パパ&ママの決意
それでも怖いもの知らずのチビちゃん達は、揃って元気良くジャンプする。
そして、パパ&ママはお互いにそっと体を触れ合わせたあと、決意したように軽いジャンプでその意を示した。
……いいの?
だってまだこの子達、こんなにちっちゃいじゃないの。この草原でパパさんとママさんに守られて、大人になった方が幸せなんじゃないのかな。
そう思ってパパ&ママに思念を送ったら、思いもかけない答えが帰ってきた。でも、それは……とても納得がいく内容でもあった。
この草原だって危険だ、って二人はそう言うの。
確かにこの草原でも、大人になるまで生き残れるのはそう、ほんの少数なんだ。
スライムやレベルの低い魔物達がたむろするこの草原は穏やかな気候だし、たまに薬草だって取れる。お肉が美味しいって噂の魔物も多いし飲める程度に綺麗な水場もある。少し向こうの森にはもうちょっとだけ強い魔物もいて魔物の種類はとっても豊富だ。

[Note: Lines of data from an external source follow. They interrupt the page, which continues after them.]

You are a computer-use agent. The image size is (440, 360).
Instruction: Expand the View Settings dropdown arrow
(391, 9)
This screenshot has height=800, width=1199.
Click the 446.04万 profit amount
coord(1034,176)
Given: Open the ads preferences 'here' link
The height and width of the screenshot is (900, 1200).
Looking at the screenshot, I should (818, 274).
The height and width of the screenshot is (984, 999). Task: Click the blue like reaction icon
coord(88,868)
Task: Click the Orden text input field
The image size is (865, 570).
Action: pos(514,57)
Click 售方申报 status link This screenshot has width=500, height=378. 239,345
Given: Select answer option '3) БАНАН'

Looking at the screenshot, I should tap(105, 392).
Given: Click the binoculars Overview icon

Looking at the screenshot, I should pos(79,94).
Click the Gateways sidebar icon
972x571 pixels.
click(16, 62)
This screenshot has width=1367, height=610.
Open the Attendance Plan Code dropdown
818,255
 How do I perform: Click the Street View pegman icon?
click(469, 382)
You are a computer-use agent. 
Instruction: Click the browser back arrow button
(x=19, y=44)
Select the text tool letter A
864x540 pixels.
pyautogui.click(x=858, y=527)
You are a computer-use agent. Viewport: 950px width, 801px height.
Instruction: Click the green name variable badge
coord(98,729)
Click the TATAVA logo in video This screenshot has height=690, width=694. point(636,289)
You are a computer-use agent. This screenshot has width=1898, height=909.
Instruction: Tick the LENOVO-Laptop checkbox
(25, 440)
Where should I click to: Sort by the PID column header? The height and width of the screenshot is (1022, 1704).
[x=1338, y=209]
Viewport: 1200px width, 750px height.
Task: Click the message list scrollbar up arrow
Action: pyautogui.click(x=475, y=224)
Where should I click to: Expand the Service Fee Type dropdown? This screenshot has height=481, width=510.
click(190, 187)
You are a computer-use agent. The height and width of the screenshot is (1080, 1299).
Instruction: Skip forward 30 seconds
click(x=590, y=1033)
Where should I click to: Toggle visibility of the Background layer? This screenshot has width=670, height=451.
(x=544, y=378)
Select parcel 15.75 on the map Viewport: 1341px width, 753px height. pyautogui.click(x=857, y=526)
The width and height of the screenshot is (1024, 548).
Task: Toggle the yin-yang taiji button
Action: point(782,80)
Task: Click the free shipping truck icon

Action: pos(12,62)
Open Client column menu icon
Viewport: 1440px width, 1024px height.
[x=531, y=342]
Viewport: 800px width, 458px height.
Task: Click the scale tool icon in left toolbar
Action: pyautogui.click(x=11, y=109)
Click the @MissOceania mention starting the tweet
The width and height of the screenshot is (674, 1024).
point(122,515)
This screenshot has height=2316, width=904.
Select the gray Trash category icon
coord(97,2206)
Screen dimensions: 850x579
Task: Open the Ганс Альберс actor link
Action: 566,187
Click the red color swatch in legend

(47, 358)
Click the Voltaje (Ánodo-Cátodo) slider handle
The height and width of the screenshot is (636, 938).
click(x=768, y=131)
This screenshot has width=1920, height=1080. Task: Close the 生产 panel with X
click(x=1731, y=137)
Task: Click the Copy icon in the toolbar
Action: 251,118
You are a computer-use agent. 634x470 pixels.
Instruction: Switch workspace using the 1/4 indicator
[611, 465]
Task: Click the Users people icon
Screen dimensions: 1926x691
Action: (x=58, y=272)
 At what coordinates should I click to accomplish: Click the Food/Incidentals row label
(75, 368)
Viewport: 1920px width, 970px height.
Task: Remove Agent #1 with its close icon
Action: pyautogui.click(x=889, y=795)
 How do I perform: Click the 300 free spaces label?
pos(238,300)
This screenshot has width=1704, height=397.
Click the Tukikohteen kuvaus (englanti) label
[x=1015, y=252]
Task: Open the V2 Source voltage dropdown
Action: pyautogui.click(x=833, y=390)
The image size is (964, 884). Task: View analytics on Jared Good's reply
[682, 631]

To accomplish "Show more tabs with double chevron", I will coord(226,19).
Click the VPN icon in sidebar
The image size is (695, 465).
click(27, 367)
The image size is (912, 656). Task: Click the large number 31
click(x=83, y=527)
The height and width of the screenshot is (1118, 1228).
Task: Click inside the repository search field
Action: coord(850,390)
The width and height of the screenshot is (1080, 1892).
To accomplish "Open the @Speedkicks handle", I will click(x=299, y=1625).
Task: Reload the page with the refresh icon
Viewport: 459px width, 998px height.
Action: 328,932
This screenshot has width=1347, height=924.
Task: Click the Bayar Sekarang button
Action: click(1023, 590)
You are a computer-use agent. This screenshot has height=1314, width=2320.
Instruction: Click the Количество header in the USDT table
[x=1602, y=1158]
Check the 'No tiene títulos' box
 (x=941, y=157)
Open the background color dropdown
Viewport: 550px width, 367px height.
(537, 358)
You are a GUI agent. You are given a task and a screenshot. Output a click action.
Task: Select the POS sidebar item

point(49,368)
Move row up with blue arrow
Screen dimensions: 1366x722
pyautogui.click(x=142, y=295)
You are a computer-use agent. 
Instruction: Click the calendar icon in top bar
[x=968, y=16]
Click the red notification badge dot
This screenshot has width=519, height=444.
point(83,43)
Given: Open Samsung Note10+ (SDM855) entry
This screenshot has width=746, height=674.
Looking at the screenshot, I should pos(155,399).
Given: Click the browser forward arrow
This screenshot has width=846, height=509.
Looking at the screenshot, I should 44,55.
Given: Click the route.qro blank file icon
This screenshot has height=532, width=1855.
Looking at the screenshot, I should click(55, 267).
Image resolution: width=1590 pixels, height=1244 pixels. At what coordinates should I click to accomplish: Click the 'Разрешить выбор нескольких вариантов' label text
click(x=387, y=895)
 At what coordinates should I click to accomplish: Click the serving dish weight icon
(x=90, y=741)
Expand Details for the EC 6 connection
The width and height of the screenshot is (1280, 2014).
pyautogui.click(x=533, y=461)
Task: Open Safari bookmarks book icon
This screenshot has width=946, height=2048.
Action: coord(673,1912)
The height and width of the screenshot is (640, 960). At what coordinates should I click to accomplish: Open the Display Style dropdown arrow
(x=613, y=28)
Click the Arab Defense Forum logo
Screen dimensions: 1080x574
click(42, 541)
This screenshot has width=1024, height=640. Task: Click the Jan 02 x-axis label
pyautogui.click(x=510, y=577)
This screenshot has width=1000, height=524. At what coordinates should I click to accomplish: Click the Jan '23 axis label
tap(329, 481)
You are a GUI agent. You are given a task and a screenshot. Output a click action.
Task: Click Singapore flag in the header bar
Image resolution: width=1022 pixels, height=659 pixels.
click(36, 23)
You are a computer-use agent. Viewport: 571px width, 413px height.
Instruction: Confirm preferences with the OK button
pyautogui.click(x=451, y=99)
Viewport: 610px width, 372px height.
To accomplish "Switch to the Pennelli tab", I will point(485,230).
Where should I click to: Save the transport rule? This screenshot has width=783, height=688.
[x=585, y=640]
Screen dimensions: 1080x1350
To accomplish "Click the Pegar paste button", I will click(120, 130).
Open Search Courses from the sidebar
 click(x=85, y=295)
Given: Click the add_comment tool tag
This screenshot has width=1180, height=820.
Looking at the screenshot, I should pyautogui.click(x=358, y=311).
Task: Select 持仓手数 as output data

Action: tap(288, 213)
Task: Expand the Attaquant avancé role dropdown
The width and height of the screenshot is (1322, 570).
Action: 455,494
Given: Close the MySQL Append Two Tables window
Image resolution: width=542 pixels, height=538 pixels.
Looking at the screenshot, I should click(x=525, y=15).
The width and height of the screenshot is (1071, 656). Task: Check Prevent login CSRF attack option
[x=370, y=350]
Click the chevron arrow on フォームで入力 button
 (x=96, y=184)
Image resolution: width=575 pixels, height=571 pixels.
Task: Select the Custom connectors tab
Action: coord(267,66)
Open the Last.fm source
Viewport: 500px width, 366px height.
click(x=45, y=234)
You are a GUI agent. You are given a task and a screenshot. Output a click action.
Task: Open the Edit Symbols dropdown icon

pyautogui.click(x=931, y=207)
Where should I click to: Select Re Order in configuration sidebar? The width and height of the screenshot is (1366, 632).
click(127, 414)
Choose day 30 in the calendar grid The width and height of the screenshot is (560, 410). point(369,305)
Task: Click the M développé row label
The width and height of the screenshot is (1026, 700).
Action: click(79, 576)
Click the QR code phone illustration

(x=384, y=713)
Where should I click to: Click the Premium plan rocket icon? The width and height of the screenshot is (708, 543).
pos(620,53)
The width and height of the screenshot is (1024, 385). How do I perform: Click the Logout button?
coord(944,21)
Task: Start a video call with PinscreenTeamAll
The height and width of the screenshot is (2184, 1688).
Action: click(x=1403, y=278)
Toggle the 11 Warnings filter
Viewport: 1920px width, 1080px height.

草原や森の魔物にとってはあたし達スライムはお手軽な餌だし、町の冒険者にとってはこの草原自体が初心者の腕試しにちょうどいいって、そう言ってる。
ある意味『狩場』だと言っていい。
これまであたし達は、そこに何の疑問も持たなかった。
あの場所で生まれ、草を食み、捕食者に出会えば必死で逃げて、子を成しある日命を落とす。それはあたし達にとって自然なサイクルだ。
でも。
あたしが人間といるところを目の当たりにして、強くなっているのを見て、子供達がそれを望むなら送り出そうと決めたって言うの。
草原にいたっていつ命を落とすかなんて分からない。
現にアシャムキャットに狙われて、一度は死にかけたチビちゃん達。
思う通りにさせてやりたいんだ、ってそう言われたら……もう、あたしに言えることなんか何もなかった。
僅かな沈黙のあと、コーチが厳しい顔で再度問う。
「俺らの命令は絶対だ。理不尽な事を言われるかも知れねえぞ? 本当にそれでもいいんだな」
チビちゃん達は全力で、パパ&ママは重々しく。それでもしっかりと同意のジャンプを披露した。
「だとよ。いいんじゃねえか?」
あっさりと言い放ったコーチに、アルマさんは「もう〜……」と困り顔。
「よし! 来い、チビども!」
コーチはまるで鳥でも腕に呼ぶみたいにゴツい左腕をかざし、チビちゃん達に号令をかける。思わず、といった様子で次々コーチの腕に飛び乗ったチビちゃん達は、ちょっと緊張しているけれど、嬉しそうでもあった。
「じゃあ、こいつらは預かるぜ!」
残る右手でパパ&ママをグリグリっと乱暴に撫でたコーチは、豪快に笑った。